**PROBLEM TO SOLVE**
Look in the material below for the line with "The width and height of the screenshot is (468, 523)." and the line with "Click the envelope", then set down exactly those two lines and all lines between, nothing more.

- - -

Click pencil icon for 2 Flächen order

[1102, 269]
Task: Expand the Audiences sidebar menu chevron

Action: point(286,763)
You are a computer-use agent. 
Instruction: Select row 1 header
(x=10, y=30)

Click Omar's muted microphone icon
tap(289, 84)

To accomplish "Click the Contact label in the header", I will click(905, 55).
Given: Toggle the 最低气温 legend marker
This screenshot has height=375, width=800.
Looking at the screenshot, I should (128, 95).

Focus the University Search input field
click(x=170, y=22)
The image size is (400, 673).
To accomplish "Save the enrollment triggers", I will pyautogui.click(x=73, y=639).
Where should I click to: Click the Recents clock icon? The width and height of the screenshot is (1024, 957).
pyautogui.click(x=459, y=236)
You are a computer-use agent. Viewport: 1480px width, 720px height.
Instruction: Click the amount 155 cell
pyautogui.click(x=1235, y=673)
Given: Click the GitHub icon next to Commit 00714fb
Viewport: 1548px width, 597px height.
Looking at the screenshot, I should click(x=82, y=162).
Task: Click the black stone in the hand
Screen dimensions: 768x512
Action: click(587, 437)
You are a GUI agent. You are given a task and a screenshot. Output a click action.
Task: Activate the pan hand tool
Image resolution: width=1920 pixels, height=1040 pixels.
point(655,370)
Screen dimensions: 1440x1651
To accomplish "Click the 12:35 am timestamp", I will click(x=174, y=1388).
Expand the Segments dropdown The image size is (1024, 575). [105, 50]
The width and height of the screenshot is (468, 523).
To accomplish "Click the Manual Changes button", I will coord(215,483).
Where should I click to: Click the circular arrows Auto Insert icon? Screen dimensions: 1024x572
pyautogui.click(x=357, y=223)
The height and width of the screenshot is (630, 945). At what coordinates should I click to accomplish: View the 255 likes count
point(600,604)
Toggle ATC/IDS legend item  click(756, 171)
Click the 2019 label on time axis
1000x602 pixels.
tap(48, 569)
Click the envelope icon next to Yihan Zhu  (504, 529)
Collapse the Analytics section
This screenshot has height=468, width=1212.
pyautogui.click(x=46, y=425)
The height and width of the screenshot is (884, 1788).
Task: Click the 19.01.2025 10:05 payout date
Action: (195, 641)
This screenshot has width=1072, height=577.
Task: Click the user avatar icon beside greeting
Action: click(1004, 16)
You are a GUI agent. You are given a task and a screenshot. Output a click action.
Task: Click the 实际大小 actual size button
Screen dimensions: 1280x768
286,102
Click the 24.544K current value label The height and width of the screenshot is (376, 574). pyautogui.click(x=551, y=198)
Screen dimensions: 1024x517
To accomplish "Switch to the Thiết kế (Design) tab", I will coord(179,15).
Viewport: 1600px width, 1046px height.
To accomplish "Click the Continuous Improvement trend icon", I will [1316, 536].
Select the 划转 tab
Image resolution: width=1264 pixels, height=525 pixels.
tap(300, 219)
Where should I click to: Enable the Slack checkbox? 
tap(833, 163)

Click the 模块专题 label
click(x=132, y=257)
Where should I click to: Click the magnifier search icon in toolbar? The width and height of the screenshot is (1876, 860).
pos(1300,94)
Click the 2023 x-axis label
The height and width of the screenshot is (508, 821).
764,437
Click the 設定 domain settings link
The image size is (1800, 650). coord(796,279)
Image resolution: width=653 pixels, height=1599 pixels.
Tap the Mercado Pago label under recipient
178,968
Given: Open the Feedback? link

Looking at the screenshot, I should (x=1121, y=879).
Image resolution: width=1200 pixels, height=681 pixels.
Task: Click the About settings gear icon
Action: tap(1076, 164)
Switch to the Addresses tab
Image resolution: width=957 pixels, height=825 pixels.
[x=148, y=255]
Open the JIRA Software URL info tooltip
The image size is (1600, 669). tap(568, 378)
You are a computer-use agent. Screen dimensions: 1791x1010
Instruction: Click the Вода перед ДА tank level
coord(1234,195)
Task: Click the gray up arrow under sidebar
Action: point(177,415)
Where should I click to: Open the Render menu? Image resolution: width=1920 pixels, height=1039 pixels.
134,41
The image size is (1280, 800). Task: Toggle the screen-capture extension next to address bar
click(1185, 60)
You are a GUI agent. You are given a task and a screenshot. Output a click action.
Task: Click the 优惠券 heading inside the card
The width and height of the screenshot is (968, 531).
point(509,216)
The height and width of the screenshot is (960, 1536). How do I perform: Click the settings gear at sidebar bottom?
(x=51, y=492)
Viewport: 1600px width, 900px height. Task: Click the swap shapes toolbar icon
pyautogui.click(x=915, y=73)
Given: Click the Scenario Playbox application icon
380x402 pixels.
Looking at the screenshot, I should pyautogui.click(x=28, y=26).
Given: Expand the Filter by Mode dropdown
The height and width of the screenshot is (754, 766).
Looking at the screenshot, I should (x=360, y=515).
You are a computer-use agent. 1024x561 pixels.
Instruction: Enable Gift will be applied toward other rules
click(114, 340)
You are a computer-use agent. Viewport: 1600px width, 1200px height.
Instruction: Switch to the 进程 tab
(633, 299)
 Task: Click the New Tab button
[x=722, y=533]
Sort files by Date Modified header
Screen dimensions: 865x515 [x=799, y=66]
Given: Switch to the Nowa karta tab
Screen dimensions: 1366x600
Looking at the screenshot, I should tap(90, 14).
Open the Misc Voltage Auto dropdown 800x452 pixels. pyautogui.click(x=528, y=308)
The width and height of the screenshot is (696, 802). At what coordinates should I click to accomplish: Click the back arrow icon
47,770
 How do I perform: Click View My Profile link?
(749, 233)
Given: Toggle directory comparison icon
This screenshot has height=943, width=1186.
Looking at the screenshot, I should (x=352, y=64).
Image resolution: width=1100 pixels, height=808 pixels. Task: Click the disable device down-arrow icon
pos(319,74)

- - -

**ANSWER FOR THE TASK**
The width and height of the screenshot is (468, 523).
To accomplish "Click the Manual Changes button", I will coord(215,483).
Where should I click to: Click the circular arrows Auto Insert icon? Screen dimensions: 1024x572
pyautogui.click(x=357, y=223)
The height and width of the screenshot is (630, 945). At what coordinates should I click to accomplish: View the 255 likes count
point(600,604)
Toggle ATC/IDS legend item  click(756, 171)
Click the 2019 label on time axis
1000x602 pixels.
tap(48, 569)
Click the envelope icon next to Yihan Zhu  (504, 529)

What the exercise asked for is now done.